Problem to solve: Nothing but the lines from the one containing "Lenovo 聯想 (23, 325)" through the one containing "服務據點 (29, 24)", both included, should be given again, each exactly as written below.

-- Records provided follows --

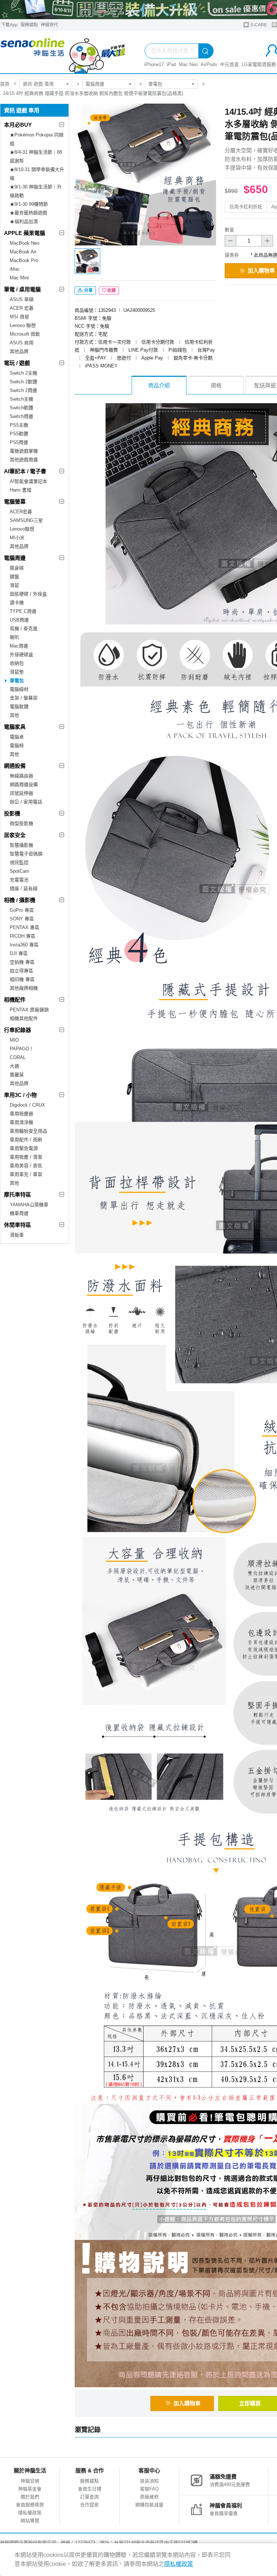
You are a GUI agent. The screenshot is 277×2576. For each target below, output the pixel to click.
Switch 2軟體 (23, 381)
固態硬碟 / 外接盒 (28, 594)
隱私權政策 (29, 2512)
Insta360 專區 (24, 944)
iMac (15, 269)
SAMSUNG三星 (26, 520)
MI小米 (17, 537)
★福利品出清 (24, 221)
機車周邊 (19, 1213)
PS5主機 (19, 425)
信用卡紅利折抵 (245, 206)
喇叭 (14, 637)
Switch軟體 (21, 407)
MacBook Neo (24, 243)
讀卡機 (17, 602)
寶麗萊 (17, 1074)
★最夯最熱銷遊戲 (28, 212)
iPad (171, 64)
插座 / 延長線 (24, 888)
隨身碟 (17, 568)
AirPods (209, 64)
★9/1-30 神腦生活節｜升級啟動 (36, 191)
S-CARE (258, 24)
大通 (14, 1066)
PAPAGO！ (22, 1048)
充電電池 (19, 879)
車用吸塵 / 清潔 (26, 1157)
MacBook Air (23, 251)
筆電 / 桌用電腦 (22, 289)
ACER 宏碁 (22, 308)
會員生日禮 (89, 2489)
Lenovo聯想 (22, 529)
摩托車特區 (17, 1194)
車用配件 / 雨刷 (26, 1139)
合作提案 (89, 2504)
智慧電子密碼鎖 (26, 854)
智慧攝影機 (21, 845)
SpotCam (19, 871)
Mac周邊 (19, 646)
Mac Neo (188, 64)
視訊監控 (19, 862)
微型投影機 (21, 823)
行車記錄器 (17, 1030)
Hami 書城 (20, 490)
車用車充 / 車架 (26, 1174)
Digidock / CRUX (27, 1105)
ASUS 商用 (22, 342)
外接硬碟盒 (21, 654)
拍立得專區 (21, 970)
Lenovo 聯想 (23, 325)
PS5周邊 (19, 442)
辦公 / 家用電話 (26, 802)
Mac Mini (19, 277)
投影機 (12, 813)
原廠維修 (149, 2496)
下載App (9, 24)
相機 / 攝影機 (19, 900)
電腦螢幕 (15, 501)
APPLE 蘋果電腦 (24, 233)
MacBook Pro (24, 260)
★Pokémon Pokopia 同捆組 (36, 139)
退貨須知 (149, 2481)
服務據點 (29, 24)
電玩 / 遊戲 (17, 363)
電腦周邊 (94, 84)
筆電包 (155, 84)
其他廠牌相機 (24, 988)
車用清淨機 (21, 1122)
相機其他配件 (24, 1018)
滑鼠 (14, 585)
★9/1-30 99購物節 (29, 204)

-- Records provided concluded --

Final answer:
Lenovo 聯想 (23, 325)
PS5周邊 (19, 442)
辦公 / 家用電話 (26, 802)
Mac Mini (19, 277)
投影機 (12, 813)
原廠維修 (149, 2496)
下載App (9, 24)
相機 / 攝影機 (19, 900)
電腦螢幕 (15, 501)
APPLE 蘋果電腦 (24, 233)
MacBook Pro (24, 260)
★Pokémon Pokopia 同捆組 (36, 139)
退貨須知 (149, 2481)
服務據點 (29, 24)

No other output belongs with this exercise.